* **DATA RECORDS**:
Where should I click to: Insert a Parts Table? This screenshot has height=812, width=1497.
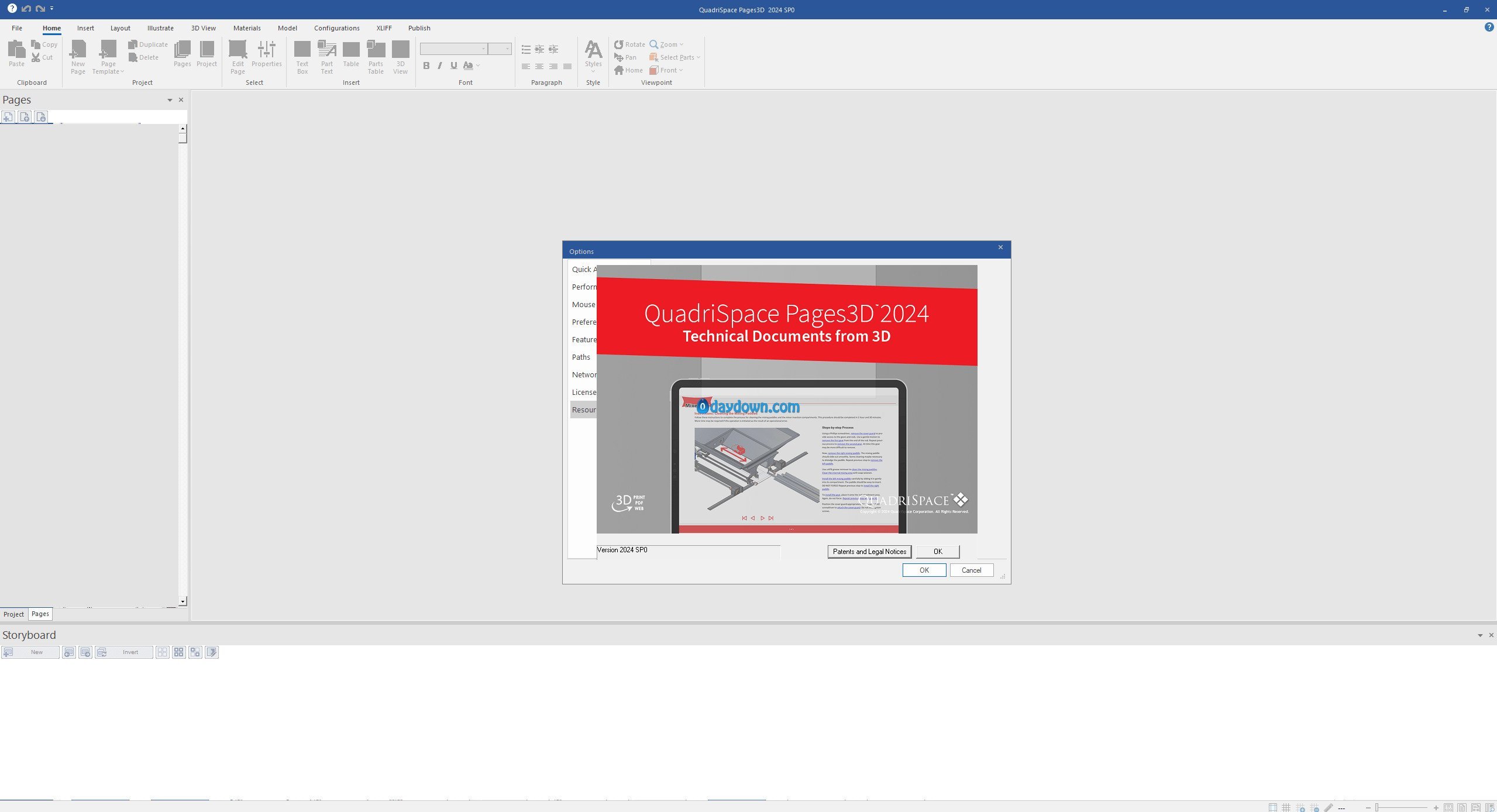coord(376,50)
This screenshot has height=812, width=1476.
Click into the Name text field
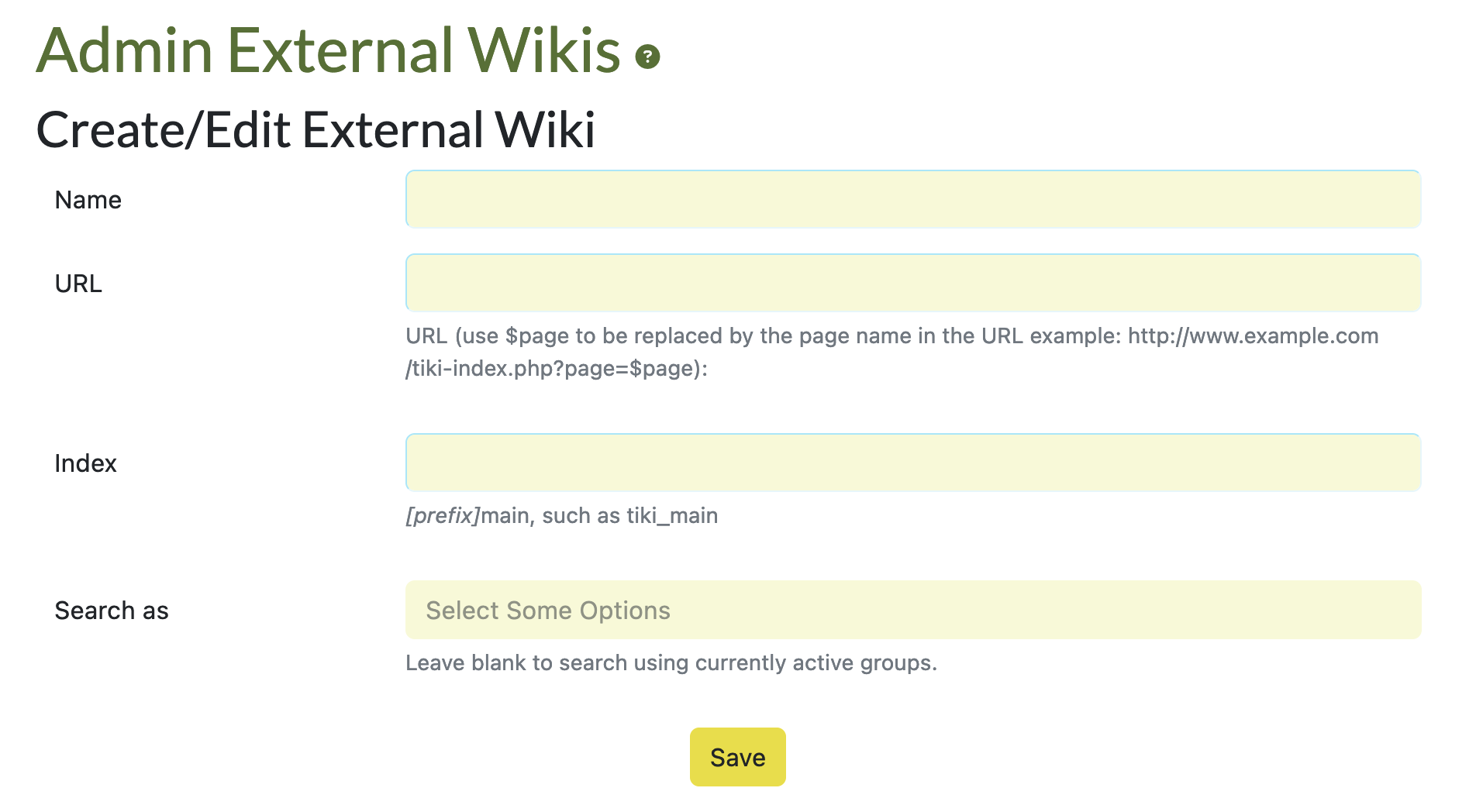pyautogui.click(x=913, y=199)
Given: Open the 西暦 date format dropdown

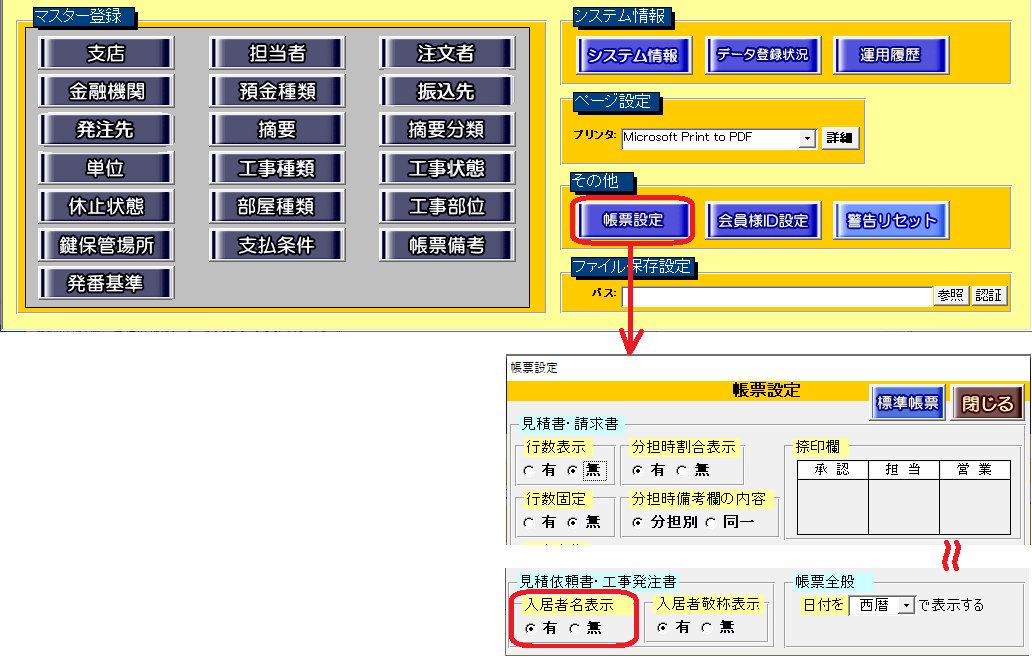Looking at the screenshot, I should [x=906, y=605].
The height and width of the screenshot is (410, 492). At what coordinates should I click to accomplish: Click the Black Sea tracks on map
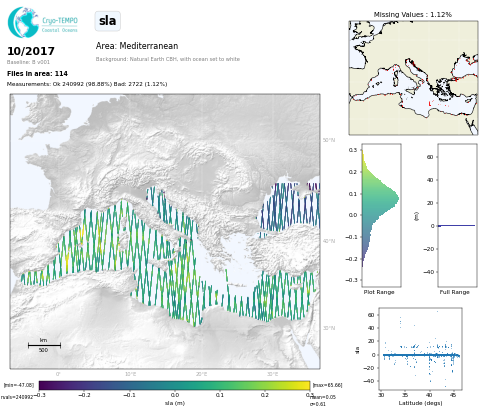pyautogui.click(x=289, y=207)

* **THE REQUEST**:
Write out the listing above again, switching each "width" to "breadth" and changing nothing else. Leave out the pictures.

* **RESPONSE TO THIS EXERCISE**:
Where should I click to: Insert a Parts Table? This screenshot has height=812, breadth=1497.
coord(376,50)
This screenshot has height=812, breadth=1476.
Click into the Name text field
pyautogui.click(x=913, y=199)
Given: Open the 西暦 date format dropdown

Looking at the screenshot, I should [x=906, y=605].
The height and breadth of the screenshot is (410, 492). At what coordinates should I click to accomplish: Click the Black Sea tracks on map
pyautogui.click(x=289, y=207)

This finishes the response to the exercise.